In this short entry I would like to talk about the details behind the “magical” buzzwords spreading these days on the Machine Learning and Big Data scenes. I am sure the marketing and sales department at NVidia is making great efforts to put expressions like “tensor cores” to be the topic of common talk – without most people having even the slightest clue about it. I am not mocking this process, I think this is actually helping progress in technology.

In my previous articles I explained it in details how a neural network can be expressed with matrices, and how the training process can be solved with simple matrix operations. Here I would like to write about how various processing architectures can improve the performance of these operations.

MATRIX OPERATIONS IN NEURAL NETWORKS

As you may notice in the neural network learning algorithms a lot of their matrix calculations are easily serialisable, which means they can be executed easily by iterating through vectors that are continuously stored in memory. The only two operations that are hard to serialise in such a way are the matrix dot product and transposing a matrix. These dot products are the most CPU consuming operations in these algorithms.

MULTIPLYING PARTITIONED MATRICES

A beautiful feature of matrix product calculations is that they remain the same if they are executed on matrix partitions instead of individual matrix cells. If a matrix is partitioned to 2×2 or 4×4 sub-matrices – with the remaining odd rows and columns partitioned 1×2, 2×1 or 1×4, 4×1 vectors the matrix multiplication algorithm will be the same on the sub-matrices.

The operations used in calculating a matrix product are multiplication and addition. The multiplication in the case of sub-matrices will become a dot product (be aware that this multiplication is not commutative as in the case of scalar matrix values). During partitioning the only thing one has to be careful about is to make it in a way that the partition sizes match up. If the original large matrix is not an exact multiple of 4×4 matrices you will have to partition the remainder in a way that the 4×3 or 4×1 sub-matrix will meet 1×1, 3×3 or 3×4 matrices only in the algorithm.

ACCELERATING PARTITIONED MATRIX MULTIPLICATION WITH HARDWARE SOLUTIONS

Intel is already providing means for accelerating matrix operations in the form of SSE SIMD (Single Instruction Multiple Data) operations since 2004. NVidia took this to a new level by recently introducing Tensor Cores in their latest Volta architecture.

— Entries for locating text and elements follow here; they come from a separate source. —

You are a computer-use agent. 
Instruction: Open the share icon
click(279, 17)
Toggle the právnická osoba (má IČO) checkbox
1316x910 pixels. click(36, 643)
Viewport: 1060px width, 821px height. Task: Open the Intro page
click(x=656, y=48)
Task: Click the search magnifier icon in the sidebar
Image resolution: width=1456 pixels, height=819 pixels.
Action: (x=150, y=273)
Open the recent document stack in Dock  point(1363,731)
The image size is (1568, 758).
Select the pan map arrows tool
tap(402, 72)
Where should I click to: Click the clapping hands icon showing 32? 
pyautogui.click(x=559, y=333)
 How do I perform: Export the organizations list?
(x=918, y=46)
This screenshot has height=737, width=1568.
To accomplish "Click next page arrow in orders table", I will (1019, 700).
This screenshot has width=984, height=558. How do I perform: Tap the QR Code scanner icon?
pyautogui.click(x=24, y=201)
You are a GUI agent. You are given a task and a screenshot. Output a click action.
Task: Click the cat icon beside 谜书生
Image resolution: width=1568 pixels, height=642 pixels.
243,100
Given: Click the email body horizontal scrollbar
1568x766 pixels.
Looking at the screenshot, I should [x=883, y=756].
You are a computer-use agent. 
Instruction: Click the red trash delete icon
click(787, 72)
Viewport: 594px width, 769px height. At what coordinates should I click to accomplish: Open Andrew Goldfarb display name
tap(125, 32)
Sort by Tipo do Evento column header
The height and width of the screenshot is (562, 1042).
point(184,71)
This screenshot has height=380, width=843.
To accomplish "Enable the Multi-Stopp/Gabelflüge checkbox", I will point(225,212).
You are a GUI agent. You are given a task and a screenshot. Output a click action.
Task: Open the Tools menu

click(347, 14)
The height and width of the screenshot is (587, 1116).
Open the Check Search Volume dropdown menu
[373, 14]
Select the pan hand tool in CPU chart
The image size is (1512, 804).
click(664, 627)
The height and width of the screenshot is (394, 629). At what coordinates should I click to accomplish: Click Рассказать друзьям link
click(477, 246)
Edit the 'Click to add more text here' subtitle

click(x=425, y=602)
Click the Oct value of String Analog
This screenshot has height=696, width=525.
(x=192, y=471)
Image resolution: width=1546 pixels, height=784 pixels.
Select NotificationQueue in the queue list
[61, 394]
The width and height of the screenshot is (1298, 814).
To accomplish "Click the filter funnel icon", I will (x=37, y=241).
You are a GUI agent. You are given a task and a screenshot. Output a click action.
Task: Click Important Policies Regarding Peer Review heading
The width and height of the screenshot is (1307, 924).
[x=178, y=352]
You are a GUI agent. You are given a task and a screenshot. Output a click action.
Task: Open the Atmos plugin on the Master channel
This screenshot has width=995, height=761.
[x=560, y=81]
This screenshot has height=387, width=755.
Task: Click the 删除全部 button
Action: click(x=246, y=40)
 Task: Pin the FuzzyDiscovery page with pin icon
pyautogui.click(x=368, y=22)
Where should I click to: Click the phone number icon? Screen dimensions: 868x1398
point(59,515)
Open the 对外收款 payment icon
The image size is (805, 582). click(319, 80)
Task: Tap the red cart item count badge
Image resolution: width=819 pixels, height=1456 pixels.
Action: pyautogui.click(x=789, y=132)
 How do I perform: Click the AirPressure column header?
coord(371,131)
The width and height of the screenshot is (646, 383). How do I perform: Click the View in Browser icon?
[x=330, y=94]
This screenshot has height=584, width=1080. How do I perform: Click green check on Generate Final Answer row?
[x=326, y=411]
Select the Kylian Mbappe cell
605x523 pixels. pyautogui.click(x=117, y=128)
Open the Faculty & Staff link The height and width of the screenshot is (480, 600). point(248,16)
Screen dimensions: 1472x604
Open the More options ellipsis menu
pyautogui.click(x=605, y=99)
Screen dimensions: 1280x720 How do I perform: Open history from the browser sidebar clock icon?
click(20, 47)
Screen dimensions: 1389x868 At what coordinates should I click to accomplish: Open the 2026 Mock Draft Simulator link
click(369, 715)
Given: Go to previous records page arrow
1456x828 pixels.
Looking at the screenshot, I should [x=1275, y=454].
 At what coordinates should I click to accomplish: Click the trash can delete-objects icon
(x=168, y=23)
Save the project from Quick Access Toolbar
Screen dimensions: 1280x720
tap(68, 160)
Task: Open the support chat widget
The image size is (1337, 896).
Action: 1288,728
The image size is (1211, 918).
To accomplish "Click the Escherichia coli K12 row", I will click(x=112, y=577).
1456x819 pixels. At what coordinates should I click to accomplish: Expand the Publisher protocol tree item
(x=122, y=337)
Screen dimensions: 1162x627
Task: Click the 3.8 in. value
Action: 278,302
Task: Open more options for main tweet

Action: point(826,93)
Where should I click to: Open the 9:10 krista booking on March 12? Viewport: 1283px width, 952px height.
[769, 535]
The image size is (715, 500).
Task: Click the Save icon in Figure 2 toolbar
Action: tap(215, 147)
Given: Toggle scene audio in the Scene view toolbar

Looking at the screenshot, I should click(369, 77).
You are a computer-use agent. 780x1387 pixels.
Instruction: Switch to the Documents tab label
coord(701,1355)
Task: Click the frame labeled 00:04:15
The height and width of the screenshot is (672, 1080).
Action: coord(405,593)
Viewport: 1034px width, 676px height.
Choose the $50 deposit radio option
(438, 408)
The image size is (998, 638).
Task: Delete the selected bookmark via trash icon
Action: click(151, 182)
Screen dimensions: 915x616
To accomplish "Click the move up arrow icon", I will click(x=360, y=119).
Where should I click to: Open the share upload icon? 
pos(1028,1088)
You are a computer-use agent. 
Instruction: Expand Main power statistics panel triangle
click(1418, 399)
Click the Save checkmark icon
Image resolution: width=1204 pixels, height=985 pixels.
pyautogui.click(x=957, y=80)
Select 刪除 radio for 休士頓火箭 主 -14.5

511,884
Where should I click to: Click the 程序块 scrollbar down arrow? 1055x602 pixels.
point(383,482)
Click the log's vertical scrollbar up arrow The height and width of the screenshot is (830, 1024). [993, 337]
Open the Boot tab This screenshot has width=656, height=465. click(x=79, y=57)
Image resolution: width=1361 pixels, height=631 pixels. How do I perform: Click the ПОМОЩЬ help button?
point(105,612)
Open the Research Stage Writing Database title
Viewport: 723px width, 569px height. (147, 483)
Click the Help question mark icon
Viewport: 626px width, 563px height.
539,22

“Tensor Cores” are a marketing term, they are trying to convey the picture of a 3 dimensional 4x4x4 cube of something serious – indeed it looks very fancy and sciency, however the underlying concept is very simple.

As I have mentioned above, every matrix multiplication can be broken down to multiplication and addition operations between 4×4 sub-matrices. NVidia’s tensor cores are supporting exactly that:

A = B x C + D

where A, B, C and D are all 4×4 matrices. In recent Volta processors you have 640 cores that can execute such operations simultaneously, so the neural connections between two layers of a neural network can be calculated incredibly quickly during a backpropagation step which calculates the gradient values of the network.

If you organise these 4×4 matrices into a cube, then you get a 4x4x4 cube which can make your presentations very serious-looking and sciency when you mention machine learning. Still, it doesn’t hurt to know that in reality these are simple operations we learned about in middle school.